The first decade of the twentieth century saw a remarkable proliferation of photography in Iran thanks to the introduction of more portable and affordable photographic equipment. By the end of the first decade, photographic studios and shops moved beyond the major cities and were established throughout the country, which greatly contributed to the incorporation of photography into daily life. The popularity of family albums and studio portraits testify to photography’s rapid dissemination and acceptance, while images by well-known photographers were reproduced on postcards and royal stationery. By the 1920s, newspapers and magazines started to illustrate articles with half-tone photographs. A mere fifty years after its public introduction to Iran, photography was seamlessly integrated into the fabric of daily life there (fig. 7).
1. In this early process of making a negative, paper was sensitized to light by coating its surface with silver iodide.

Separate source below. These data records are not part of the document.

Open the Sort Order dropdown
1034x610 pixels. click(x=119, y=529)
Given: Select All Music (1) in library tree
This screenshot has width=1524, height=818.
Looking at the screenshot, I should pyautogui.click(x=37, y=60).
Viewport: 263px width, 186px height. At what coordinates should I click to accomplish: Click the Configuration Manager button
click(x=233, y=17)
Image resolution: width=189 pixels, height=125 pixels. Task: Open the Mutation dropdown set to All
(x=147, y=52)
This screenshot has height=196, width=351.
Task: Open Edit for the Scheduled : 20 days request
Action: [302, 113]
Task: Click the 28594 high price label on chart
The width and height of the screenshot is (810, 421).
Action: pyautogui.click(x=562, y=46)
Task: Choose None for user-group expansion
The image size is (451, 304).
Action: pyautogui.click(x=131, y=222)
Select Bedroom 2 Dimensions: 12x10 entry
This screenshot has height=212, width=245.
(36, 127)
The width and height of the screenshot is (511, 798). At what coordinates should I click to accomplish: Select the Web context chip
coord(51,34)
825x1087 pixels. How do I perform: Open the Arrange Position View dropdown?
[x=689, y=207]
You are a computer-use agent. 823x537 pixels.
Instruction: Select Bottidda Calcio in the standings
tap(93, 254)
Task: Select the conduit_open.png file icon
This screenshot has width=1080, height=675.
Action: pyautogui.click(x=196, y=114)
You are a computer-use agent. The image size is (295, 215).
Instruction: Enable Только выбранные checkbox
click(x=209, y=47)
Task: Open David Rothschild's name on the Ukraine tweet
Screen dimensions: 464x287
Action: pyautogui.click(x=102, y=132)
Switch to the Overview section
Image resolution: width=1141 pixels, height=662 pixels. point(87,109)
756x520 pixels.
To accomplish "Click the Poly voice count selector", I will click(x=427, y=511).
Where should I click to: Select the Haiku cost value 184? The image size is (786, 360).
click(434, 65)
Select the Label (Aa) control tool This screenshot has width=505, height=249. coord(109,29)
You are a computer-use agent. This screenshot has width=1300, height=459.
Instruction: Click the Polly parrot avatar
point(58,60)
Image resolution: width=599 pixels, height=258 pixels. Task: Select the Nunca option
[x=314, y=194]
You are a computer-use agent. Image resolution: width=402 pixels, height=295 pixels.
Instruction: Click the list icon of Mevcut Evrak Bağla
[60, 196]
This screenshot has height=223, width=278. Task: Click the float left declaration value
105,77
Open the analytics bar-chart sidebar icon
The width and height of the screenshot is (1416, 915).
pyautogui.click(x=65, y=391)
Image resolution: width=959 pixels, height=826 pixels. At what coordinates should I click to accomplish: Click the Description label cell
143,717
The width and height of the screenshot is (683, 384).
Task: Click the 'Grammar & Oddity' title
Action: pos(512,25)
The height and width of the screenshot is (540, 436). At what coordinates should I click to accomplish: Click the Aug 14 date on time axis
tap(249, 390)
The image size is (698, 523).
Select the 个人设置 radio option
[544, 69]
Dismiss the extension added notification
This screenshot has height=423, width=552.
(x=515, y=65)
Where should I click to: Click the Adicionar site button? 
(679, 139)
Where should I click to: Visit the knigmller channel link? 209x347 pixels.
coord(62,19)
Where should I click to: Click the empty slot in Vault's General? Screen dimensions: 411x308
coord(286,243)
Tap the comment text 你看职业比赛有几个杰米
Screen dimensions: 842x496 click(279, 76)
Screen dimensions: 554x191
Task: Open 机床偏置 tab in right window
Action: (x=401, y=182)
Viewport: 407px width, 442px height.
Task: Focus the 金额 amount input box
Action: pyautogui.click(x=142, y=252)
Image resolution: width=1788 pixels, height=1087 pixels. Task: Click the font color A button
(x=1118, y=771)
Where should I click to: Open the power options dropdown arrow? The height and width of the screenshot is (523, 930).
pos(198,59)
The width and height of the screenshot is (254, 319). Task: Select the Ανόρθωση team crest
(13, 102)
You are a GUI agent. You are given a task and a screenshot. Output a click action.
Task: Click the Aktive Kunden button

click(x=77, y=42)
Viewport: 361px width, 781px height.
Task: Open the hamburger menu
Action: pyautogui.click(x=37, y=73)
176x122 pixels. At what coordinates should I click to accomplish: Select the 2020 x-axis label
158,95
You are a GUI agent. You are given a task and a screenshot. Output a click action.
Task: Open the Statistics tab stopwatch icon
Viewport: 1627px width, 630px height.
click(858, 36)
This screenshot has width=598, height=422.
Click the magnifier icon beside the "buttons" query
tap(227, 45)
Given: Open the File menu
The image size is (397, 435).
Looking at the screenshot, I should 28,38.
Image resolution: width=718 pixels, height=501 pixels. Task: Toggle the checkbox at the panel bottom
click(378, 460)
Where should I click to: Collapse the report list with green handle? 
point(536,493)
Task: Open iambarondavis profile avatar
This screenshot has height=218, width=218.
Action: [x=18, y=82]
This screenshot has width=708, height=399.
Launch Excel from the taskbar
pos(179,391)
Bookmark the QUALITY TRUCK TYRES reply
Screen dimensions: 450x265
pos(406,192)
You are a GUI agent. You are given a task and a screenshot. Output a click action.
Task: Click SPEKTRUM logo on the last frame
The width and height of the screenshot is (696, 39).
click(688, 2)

The British photographer William Henry Fox Talbot first introduced the process in 1841.
2. Introduced by Fredrick Scott Archer in the 1850s, the collodion process consisted of coating a glass plate negative with a light-sensitive formula dissolved in collodion immediately before taking an image. Although the process was labor intensive and required a portable darkroom for coating the plates, it greatly appealed to photographers for its ability to capture fine detail in a short exposure time. It effectively replaced all other methods of producing negatives until the 1880s, when it was replaced by the dry-plate technique.
3. Montabone accompanied an Italian mission of sixteen political, scientific, and military officers to Iran in 1862. Originally from Naples, Italy, Colonel Pesce went to Iran in 1852 to train military officers.